The required output is the line containing "Screen dimensions: 990x721" followed by every line after it to the end of the listing, each written out exactly.
··· Records to process
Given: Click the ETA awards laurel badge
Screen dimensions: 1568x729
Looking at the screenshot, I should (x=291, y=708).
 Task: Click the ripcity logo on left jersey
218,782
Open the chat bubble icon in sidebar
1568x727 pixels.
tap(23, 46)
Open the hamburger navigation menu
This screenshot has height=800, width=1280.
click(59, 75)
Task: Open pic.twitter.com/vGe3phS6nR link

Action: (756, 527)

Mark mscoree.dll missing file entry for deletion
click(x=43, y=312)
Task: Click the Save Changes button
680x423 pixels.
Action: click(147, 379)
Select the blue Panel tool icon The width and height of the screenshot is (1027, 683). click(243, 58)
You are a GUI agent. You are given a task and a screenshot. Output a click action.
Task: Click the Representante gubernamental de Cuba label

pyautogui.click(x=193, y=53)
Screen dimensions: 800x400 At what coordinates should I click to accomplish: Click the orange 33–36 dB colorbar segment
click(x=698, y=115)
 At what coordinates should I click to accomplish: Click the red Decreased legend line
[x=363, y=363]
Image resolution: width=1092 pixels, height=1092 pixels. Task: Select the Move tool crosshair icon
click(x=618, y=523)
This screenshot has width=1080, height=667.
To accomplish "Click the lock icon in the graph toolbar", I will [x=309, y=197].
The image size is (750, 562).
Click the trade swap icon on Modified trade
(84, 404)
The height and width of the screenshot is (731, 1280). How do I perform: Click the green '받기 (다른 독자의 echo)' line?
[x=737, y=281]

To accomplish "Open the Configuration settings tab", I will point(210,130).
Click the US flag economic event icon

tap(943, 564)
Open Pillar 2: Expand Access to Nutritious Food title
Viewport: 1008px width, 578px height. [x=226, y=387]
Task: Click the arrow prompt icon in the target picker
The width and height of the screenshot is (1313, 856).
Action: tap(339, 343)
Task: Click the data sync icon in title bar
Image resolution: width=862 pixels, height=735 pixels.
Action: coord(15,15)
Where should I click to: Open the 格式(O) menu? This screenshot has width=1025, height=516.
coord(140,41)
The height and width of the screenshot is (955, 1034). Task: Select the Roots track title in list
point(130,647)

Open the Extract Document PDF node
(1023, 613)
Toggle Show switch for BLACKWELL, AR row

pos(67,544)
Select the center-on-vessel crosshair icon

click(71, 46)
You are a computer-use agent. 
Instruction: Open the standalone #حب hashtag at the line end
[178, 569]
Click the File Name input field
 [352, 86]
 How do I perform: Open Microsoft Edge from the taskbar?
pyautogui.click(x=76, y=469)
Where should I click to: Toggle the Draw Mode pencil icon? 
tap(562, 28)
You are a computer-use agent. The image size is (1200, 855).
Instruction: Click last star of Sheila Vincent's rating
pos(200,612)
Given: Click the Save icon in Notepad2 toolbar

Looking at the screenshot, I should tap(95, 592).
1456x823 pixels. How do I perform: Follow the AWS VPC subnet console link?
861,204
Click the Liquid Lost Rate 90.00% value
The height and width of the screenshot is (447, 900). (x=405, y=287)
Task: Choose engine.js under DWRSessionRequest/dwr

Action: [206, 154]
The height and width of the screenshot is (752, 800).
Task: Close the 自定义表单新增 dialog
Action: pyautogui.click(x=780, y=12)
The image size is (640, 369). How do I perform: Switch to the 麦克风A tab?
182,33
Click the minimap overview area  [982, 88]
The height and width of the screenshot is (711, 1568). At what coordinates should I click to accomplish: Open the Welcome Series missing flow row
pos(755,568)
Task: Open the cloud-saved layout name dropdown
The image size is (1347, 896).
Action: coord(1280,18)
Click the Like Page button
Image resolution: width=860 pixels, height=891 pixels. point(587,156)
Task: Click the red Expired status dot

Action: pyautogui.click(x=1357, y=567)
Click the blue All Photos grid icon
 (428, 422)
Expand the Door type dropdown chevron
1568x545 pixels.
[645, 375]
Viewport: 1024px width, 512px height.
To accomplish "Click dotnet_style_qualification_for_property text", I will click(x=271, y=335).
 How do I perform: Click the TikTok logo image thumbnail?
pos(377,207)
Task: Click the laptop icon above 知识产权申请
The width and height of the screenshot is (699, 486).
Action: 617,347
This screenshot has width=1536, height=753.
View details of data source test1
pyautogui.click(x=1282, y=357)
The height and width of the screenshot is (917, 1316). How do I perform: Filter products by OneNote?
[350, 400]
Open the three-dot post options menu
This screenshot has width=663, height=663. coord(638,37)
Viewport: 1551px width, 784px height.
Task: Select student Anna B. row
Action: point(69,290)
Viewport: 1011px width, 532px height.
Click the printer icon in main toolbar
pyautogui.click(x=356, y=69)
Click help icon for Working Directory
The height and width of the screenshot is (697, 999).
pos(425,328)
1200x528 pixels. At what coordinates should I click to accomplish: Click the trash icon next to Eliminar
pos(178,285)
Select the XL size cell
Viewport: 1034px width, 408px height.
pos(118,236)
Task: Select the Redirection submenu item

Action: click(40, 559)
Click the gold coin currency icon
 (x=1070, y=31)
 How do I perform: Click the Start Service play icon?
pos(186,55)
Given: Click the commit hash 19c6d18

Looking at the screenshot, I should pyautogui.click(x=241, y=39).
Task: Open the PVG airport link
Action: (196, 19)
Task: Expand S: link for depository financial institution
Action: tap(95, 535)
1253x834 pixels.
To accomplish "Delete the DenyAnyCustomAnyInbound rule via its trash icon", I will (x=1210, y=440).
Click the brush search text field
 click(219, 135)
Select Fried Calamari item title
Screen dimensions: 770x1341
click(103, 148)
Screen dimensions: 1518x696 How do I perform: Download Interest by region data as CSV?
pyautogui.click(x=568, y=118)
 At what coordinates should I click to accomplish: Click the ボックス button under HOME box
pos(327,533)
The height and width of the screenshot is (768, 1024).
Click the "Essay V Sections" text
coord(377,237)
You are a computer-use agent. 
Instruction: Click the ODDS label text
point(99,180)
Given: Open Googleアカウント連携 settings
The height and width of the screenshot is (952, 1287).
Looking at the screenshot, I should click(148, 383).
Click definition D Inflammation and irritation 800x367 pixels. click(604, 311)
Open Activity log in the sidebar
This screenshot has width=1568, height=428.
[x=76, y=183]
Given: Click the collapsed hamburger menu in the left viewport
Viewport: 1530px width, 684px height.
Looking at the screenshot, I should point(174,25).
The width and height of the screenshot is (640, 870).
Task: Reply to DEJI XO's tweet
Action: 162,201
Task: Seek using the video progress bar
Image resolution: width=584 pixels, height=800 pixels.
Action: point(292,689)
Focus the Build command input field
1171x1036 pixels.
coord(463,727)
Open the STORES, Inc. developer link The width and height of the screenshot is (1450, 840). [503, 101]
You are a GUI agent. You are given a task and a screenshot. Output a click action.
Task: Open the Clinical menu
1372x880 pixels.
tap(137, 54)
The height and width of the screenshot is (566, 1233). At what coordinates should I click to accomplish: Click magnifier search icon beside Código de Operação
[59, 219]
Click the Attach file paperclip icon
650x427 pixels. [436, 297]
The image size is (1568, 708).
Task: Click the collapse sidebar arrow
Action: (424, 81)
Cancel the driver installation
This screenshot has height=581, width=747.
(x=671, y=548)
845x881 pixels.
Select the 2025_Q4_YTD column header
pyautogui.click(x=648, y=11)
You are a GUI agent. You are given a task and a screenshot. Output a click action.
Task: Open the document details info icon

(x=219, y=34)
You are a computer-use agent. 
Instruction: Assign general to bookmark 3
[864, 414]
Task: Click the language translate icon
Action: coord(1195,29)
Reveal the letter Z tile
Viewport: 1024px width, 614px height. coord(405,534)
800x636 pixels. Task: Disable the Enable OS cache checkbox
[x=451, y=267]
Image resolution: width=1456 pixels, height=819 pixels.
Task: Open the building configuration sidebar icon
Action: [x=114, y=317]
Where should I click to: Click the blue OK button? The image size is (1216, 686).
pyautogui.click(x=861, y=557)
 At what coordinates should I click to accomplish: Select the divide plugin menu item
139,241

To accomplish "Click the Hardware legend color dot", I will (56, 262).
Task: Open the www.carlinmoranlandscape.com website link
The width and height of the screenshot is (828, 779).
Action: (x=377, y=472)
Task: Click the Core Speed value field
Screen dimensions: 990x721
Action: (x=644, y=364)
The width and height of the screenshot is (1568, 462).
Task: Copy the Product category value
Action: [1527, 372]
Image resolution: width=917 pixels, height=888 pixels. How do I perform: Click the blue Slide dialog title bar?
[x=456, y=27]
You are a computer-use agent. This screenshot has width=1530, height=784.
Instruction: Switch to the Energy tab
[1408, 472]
······
→ **Solution to this task**
Screen dimensions: 990x721
Action: (x=644, y=364)
The width and height of the screenshot is (1568, 462).
Task: Copy the Product category value
Action: [1527, 372]
Image resolution: width=917 pixels, height=888 pixels. How do I perform: Click the blue Slide dialog title bar?
[x=456, y=27]
You are a computer-use agent. This screenshot has width=1530, height=784.
Instruction: Switch to the Energy tab
[1408, 472]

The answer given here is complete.